Record set:
********

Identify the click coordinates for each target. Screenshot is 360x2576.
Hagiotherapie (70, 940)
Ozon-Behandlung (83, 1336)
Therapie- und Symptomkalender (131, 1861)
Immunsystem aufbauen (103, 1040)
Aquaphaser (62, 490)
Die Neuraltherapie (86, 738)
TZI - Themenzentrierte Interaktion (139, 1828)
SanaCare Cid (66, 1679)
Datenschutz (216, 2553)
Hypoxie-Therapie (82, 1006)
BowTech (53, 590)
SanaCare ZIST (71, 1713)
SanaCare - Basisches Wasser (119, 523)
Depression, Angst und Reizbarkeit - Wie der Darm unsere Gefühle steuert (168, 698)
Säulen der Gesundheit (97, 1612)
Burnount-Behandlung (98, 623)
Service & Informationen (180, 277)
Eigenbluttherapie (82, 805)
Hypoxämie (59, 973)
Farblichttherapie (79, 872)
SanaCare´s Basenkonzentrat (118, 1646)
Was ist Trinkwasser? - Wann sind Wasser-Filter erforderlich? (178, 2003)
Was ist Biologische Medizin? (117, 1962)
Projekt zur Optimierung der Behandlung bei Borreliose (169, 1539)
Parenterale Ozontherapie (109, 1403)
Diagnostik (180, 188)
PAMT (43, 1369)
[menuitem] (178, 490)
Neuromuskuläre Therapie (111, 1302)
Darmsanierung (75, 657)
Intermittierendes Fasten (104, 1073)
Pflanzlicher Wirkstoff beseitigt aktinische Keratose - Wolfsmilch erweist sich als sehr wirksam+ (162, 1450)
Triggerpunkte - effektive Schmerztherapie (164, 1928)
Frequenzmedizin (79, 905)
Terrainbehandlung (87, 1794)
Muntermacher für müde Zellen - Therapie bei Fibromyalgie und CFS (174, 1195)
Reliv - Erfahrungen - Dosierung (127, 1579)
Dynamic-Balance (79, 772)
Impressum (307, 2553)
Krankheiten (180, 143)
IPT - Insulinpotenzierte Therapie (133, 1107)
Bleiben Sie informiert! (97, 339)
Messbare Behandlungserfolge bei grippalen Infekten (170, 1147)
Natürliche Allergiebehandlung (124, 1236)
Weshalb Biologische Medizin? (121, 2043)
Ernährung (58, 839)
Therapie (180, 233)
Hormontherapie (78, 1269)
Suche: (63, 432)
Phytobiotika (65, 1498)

********

Task brief:
Which lines of the material contain "Biologische"? List them.

Output of the exercise:
Was ist Biologische Medizin? (117, 1962)
Weshalb Biologische Medizin? (121, 2043)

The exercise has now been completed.